Im Innenministerium läuft parallel dazu die Sicherheitsüberprüfung von insgesamt einer Million Menschen. Es handelt sich um Anwohner der Sportstätten, privates Sicherheitspersonal, Freiwillige und Träger der Olympischen Fackel, die am 8. Mai in Marseille ankommt.
Von den knapp 200 000 Menschen, die bereits den Check machten, wurden 800 Bewerberinnen und Bewerber ausgeschlossen. Einige waren radikale Islamisten, andere Anhänger der extremen Rechten oder extremen Linken. „Wir hatten zum Beispiel einen Islamisten, der Fackelträger werden wollte,“berichtete Darmanin.
Besonders schwierig ist für den 41-Jährigen die Absicherung der Eröffnungsfeier, die erstmals nicht im Stadion, sondern auf der Seine stattfinden soll. Sechs Kilometer sollen die gut 10 000 Athletinnen und Athleten auf mehr als 100 Schiffen auf dem Fluss zurücklegen. „Keine der 205 Delegationen lehnt eine Teilnahme ab. Das zeigt, dass wir sie mit der Absicherung beruhigt haben.“Erst im Februar hatte der Innenminister die Zahl der Zuschauer von 600 000 auf 326 000 heruntergesetzt. Der Zugang zu den Stehplätzen auf den Gehwegen entlang der Seine soll mit Einladungen, die von den Kommunen ausgesprochen werden, genau geregelt sein.
Falls die Terrorbedrohung noch zunehmen sollte, will Emmanuel Macron allerdings einen „Plan B“für die Eröffnungsfeier nicht ausschließen. „Wir bereiten mehrere Szenarien vor. Wenn die Bedrohung sich weiterentwickelt, haben wir Rückzugsszenarien“, versicherte der Präsident Anfang April bei der Einweihung des Olympischen Wassersportzentrums.

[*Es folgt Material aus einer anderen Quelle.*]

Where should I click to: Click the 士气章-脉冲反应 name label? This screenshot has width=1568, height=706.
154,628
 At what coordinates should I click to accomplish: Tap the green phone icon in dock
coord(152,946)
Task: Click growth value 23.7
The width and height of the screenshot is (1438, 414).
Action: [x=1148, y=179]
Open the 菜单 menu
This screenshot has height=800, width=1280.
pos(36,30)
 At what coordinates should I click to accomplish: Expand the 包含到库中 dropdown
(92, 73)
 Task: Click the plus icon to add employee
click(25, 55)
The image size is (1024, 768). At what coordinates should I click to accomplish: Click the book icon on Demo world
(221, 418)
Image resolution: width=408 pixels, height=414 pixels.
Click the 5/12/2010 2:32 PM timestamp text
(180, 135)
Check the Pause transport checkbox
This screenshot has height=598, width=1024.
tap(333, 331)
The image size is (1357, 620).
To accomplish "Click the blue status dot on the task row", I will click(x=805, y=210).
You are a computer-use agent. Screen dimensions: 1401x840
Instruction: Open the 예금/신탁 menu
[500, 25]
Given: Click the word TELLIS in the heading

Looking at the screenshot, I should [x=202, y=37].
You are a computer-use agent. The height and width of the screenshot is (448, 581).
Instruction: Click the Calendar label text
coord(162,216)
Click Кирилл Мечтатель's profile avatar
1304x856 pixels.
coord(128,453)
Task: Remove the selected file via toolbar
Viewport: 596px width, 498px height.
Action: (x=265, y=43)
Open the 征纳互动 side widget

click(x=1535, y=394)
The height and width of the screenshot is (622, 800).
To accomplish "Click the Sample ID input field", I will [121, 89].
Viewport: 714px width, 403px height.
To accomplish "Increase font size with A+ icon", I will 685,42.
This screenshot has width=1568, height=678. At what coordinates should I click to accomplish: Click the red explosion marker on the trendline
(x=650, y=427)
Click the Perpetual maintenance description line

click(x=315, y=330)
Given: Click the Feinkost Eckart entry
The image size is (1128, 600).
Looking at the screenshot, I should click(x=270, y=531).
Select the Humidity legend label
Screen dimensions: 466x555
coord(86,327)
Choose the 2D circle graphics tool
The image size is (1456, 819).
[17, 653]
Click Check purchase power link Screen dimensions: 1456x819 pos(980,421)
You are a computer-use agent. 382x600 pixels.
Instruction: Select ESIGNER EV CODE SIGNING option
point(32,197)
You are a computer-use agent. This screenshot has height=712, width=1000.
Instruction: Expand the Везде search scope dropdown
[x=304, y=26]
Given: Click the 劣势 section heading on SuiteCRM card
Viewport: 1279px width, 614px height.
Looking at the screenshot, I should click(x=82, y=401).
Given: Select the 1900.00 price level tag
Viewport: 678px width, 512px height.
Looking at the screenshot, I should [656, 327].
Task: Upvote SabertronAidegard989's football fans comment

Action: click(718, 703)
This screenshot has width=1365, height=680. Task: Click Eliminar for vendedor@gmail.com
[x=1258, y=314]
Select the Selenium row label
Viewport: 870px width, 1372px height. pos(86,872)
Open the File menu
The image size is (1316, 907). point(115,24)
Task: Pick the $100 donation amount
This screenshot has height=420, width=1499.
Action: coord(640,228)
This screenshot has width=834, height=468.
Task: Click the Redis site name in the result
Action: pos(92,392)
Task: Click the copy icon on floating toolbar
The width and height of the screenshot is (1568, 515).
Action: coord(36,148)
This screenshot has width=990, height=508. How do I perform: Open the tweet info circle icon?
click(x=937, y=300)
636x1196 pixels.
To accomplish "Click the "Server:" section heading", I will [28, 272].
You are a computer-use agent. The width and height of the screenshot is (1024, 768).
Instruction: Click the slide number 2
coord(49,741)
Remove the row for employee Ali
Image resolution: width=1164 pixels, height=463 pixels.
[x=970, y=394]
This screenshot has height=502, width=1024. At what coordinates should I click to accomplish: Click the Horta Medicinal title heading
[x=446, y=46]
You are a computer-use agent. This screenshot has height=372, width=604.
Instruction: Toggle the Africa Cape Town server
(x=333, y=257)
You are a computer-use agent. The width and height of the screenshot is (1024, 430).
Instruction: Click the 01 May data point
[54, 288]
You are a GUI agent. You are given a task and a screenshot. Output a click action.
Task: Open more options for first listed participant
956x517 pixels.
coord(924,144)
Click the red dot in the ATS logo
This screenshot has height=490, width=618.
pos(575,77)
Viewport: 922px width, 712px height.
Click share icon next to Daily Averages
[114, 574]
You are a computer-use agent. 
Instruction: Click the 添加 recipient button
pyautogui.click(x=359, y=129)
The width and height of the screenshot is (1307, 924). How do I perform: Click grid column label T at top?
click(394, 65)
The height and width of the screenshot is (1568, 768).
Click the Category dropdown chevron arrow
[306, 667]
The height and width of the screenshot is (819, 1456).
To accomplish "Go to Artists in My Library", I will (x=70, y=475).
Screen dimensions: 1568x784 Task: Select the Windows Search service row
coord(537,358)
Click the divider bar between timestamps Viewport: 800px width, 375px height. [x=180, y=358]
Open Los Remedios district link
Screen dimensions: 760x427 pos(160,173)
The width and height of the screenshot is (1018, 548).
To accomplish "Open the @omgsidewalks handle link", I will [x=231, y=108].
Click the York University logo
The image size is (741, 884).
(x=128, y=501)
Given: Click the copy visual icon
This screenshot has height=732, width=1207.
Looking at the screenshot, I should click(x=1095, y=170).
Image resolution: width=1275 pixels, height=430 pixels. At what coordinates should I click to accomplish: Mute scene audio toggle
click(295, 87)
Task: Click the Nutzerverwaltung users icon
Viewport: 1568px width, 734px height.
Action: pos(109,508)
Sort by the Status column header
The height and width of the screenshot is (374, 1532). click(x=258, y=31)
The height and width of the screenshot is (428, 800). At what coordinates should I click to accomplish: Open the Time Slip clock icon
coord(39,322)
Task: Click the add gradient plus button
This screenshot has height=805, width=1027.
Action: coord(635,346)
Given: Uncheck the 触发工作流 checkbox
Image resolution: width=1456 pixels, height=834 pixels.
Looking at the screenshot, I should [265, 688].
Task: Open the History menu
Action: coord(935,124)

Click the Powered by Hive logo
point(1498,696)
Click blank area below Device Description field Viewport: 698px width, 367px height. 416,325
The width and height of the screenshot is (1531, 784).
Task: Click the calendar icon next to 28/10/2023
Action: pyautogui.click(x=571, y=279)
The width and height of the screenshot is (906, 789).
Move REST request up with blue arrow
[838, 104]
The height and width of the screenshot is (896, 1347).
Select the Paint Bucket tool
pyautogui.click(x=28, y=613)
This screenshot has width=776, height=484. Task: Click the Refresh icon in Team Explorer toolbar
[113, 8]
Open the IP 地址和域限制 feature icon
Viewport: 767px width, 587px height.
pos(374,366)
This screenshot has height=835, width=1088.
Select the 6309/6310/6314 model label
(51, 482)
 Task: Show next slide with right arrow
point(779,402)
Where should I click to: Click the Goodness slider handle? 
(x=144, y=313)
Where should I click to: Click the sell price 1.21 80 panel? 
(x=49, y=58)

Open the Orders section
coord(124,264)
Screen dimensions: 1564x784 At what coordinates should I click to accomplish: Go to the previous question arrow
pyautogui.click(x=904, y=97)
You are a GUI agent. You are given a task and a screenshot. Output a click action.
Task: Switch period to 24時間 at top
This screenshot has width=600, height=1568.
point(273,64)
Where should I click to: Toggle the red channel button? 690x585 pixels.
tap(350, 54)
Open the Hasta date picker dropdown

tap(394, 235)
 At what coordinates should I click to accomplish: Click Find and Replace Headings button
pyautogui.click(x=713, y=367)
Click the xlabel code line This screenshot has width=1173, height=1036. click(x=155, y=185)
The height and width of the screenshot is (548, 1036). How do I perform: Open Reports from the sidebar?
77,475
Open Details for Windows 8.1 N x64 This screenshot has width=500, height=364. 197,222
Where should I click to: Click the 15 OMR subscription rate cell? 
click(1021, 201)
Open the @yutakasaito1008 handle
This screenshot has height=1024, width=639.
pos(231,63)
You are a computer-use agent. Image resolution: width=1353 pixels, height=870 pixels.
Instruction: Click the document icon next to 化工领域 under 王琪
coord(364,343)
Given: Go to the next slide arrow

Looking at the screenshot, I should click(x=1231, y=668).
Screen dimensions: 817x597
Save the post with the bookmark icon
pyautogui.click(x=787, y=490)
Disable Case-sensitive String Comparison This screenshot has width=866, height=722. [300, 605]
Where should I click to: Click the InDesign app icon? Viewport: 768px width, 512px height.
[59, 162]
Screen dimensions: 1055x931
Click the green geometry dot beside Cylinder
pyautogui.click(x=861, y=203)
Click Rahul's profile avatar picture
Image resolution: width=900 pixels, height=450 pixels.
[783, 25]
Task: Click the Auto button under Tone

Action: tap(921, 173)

Für Darmanin beginnt die Herausforderung bereits am 8. Mai, wenn die Olympische Flamme unter strenger Bewachung in Marseille ankommt. „Wir werden fast dieselben Mittel einsetzen wie bei der Eröffnungsfeier“, kündigte der Innenminister an. Von Marseille aus soll die Fackel das ganze Land durchqueren und in 65 Städten Halt machen. Auf seiner Tour ist das legendäre Feuer nicht nur der terroristischen Bedrohung, sondern auch der Gefahr von Protestaktionen ausgesetzt, mit denen diverse Gruppen Aufmerksamkeit erreichen wollen. „Für jede Strecke der Fackel gibt es einen alternativen Weg“, kündigte Darmanin an. „Wenn eine Sitzblockade organisiert wird, können wir sie umgehen.“
Auch wenn es zuletzt einige Pannen, wie ein im Zug gestohlenes Laptop mit Sicherheitsinformationen gab, laufen die Vorbereitungen für die Spiele nach Ansicht des Senats bisher gut. Nachdem das Oberhaus mehr als hundert Stunden lang Expertinnen und Experten befragte, stellte ein Bericht den Behörden am Mittwoch ein gutes Zeugnis aus. „Wir können uns ernsthaft um die Goldmedaille bei der Absicherung bewerben“, sagte die Berichterstatterin Marie-Pierre de la Gontrie.